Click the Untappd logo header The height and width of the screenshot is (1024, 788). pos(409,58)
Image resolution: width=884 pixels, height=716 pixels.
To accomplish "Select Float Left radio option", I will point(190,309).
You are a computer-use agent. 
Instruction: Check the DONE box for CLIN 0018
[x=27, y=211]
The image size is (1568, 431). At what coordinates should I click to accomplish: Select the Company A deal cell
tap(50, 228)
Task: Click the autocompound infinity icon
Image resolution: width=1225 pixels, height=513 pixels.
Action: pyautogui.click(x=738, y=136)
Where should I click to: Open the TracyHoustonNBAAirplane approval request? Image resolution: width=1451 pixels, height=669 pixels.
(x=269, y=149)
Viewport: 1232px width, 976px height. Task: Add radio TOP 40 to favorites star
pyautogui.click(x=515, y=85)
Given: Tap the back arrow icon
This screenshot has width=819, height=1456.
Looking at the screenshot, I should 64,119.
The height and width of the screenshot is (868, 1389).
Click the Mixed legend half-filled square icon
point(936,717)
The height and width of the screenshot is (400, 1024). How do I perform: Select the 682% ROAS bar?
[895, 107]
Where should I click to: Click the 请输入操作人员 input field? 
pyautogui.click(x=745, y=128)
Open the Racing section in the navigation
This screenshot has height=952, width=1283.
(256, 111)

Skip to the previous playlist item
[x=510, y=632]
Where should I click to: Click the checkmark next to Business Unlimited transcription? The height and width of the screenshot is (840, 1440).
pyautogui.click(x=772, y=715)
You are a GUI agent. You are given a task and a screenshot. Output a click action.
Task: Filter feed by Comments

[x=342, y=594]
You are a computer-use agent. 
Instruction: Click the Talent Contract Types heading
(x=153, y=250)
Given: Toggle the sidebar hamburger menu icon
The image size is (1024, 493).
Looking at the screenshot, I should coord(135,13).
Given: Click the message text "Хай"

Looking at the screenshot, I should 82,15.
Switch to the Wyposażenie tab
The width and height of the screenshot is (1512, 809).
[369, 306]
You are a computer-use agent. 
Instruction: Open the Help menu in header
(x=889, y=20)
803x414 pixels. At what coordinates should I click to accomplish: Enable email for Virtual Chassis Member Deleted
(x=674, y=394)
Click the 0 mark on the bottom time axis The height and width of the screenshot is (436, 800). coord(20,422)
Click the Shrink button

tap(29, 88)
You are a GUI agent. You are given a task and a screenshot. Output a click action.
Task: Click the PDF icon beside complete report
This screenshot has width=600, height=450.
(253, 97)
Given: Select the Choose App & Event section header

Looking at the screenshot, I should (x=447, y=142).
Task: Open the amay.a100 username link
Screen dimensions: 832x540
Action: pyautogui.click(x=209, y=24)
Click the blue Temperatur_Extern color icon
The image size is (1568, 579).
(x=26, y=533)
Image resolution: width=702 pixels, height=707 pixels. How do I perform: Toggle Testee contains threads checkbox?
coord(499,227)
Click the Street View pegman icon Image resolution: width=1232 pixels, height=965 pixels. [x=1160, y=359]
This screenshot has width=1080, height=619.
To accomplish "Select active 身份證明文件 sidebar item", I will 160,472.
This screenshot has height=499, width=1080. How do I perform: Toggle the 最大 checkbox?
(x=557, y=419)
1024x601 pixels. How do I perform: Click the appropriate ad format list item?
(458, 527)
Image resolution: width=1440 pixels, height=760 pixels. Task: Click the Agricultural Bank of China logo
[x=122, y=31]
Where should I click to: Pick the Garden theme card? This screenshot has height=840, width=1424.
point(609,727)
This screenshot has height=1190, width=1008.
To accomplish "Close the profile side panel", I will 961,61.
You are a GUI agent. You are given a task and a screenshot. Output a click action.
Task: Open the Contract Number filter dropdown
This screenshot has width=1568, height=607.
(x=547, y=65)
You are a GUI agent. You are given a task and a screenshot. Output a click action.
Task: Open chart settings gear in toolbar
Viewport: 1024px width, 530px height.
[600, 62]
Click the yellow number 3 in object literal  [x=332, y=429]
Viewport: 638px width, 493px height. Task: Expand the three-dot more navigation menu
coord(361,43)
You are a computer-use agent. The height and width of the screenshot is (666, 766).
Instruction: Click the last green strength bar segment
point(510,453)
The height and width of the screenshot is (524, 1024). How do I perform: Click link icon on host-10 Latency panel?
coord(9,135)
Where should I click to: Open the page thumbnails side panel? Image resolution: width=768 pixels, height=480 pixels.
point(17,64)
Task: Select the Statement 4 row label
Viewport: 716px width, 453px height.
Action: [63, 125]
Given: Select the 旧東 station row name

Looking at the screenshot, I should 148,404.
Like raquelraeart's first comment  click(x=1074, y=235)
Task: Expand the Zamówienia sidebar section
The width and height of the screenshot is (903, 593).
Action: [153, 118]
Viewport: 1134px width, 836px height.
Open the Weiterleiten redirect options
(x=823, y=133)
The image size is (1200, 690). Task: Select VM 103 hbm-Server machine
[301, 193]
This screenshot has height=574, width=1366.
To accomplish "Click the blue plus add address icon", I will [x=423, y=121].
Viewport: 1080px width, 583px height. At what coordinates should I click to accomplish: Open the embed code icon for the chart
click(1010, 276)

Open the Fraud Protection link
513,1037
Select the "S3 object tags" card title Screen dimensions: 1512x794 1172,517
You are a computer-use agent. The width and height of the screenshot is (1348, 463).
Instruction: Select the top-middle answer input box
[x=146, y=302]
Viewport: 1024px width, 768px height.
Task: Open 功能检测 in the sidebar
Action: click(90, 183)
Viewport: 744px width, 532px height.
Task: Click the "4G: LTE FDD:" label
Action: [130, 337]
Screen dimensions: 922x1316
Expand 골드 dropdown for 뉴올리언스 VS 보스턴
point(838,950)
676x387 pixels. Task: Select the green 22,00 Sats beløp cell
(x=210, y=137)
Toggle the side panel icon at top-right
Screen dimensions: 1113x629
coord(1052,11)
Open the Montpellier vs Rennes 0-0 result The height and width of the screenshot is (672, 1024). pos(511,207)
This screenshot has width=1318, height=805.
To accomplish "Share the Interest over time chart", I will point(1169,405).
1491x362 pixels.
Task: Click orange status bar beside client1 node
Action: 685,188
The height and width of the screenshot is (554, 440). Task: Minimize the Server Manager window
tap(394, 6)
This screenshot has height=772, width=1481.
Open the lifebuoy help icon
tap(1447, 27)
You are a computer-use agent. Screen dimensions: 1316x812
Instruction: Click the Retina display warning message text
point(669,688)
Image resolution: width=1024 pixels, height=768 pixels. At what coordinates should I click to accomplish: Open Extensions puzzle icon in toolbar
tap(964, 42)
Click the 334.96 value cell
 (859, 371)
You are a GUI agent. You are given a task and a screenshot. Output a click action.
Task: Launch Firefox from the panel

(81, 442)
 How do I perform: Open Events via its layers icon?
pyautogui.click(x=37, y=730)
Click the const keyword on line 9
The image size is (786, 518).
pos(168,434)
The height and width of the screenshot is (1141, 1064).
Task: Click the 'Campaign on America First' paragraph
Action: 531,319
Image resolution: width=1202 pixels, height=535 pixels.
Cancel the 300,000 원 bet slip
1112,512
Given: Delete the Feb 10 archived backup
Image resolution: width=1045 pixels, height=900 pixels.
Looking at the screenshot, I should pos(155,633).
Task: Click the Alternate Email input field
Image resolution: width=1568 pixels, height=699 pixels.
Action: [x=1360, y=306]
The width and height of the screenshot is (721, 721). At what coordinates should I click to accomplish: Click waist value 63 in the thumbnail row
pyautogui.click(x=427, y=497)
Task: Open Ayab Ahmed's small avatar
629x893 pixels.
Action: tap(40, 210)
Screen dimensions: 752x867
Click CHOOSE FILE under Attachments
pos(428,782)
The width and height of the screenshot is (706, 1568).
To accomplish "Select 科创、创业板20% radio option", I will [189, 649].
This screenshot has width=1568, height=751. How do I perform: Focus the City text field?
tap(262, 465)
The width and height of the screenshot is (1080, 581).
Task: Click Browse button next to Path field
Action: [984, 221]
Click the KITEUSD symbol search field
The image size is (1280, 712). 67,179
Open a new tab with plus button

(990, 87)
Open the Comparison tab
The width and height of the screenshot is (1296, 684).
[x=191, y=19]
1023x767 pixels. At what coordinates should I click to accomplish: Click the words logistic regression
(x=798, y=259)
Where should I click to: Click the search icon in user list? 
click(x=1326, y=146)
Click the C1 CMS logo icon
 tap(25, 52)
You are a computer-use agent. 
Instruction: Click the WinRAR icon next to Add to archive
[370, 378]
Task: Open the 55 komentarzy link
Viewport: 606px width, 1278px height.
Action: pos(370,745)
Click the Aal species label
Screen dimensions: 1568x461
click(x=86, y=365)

----------------

Problem ▸
Starting at the line above that contains "Task: Open the Contract", write out each line exactly until the line that contains "Click the yellow" has been written, and stop there.

Output of the task ▸
Task: Open the Contract Number filter dropdown
This screenshot has width=1568, height=607.
(x=547, y=65)
You are a GUI agent. You are given a task and a screenshot. Output a click action.
Task: Open chart settings gear in toolbar
Viewport: 1024px width, 530px height.
[600, 62]
Click the yellow number 3 in object literal  [x=332, y=429]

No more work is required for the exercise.